According to Donald Trump and his White House, you would think the ongoing investigation into Russian interference in the 2016 presidential election is just about over and was a big bust.

Trump tweeted today, "It is now commonly agreed, after many months of COSTLY looking, that there was NO collusion between Russia and Trump. Was collusion with HC!"

But that's not at all the truth. It is not "commonly agreed" that there was nothing there.

As a matter of fact, check out this in today's New York Times:

Natalia V. Veselnitskaya arrived at a meeting at Trump Tower in June 2016 hoping to interest top Trump campaign officials in the contents of a memo she believed contained information damaging to the Democratic Party and, by extension, Hillary Clinton. The material was the fruit of her research as a private lawyer, she has repeatedly said, and any suggestion that she was acting at the Kremlin’s behest that day is anti-Russia “hysteria.”

But interviews and records show that in the months before the meeting, Ms. Veselnitskaya had discussed the allegations with one of Russia’s most powerful officials, the prosecutor general, Yuri Y. Chaika.

And the memo she brought with her closely followed a document that Mr. Chaika’s office had given to an American congressman two months earlier, incorporating some paragraphs verbatim.

The coordination between the Trump Tower visitor and the Russian prosecutor general undercuts Ms. Veselnitskaya’s account that she was a purely independent actor when she sat down with Donald Trump Jr., Jared Kushner, the president’s son-in-law, and Paul J. Manafort, then the Trump campaign chairman.

It also suggests that emails from an intermediary to the younger Mr.
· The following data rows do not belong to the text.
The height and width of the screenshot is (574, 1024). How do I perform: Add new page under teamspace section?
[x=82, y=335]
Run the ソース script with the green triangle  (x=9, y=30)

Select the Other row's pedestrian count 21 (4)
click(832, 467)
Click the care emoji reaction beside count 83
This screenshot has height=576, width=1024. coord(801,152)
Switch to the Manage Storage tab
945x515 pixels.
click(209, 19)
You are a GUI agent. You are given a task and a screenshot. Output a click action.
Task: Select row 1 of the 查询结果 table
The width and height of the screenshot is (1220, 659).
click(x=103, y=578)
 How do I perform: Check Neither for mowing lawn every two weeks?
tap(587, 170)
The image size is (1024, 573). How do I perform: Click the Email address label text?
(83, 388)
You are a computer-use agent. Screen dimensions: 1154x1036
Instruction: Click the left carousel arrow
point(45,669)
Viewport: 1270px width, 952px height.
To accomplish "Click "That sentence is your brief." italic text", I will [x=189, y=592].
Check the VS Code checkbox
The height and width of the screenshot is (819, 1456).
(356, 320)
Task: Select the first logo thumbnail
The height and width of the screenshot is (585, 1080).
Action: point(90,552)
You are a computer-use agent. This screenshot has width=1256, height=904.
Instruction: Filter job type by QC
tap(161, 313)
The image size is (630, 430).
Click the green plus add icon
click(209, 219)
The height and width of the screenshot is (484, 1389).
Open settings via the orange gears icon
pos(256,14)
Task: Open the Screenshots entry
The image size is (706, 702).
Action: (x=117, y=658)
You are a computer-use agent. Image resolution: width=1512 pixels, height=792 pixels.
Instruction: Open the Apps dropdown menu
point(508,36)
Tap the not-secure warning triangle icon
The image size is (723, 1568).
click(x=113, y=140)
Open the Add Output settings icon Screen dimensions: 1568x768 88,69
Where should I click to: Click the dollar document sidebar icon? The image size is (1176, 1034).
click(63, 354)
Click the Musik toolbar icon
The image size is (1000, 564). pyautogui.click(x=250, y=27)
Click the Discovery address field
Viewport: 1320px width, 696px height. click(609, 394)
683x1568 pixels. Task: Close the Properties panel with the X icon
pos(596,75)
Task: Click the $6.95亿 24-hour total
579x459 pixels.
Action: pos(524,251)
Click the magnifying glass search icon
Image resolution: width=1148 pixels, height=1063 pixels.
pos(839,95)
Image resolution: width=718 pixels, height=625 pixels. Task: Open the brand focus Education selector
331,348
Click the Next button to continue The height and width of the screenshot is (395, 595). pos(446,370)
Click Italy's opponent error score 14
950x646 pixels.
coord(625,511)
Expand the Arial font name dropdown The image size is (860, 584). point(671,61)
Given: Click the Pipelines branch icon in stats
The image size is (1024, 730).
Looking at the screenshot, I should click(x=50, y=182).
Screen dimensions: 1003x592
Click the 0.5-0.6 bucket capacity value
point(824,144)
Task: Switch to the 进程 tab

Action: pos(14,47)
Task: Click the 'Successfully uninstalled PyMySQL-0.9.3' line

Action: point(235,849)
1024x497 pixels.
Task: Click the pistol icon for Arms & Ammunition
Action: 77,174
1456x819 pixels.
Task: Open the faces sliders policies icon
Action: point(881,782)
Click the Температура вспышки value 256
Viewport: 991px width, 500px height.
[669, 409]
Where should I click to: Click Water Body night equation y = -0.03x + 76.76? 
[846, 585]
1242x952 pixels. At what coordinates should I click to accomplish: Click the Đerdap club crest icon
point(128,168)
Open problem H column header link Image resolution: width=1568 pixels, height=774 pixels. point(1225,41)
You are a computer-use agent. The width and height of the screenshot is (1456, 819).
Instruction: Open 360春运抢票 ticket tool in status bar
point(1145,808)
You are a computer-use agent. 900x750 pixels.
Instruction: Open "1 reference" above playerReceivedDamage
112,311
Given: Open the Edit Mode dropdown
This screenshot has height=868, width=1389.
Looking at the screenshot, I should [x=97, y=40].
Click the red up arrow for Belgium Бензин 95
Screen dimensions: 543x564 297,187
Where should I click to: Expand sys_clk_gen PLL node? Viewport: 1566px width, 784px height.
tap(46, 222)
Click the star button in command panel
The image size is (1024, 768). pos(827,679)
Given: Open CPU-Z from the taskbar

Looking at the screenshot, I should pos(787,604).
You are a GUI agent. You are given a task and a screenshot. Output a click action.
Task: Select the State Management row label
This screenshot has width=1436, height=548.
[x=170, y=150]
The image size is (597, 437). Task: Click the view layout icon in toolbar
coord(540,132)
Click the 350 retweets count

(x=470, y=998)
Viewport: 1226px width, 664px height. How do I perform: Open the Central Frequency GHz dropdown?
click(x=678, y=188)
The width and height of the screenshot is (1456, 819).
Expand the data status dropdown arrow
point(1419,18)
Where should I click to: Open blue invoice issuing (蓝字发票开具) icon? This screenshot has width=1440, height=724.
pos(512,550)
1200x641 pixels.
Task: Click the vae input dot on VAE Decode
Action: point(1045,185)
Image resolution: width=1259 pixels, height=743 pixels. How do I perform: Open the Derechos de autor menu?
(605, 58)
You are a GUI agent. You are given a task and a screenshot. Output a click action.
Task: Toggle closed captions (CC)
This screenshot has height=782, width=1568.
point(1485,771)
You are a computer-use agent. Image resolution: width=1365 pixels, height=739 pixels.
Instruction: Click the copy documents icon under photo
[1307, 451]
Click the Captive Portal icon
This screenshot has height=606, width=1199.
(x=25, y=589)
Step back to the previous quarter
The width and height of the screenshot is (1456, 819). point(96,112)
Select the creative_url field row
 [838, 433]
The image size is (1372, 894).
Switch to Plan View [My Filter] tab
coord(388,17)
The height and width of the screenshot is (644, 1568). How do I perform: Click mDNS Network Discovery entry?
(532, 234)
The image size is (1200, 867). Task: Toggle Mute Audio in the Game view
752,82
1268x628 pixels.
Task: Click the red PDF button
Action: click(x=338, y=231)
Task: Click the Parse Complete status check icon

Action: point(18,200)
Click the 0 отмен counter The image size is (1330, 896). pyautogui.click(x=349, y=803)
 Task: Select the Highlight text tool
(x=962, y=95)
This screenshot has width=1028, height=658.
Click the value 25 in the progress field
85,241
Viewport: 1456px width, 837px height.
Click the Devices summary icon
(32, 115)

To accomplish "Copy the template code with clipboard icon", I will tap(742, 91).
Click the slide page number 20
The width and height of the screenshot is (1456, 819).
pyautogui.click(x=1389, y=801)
Trump promising that Ms. Veselnitskaya would arrive with information from Russian prosecutors were rooted at least partly in fact — not mere “puffery,” as the president’s son later said.

Bolding is mine.

Puffery refers to "puffing up" an exaggerated image of what is being described.

The idea that Veselnitskaya's memo having identical language as Russian Prosecutor General Chaika's being mere coincidence is something no one believes.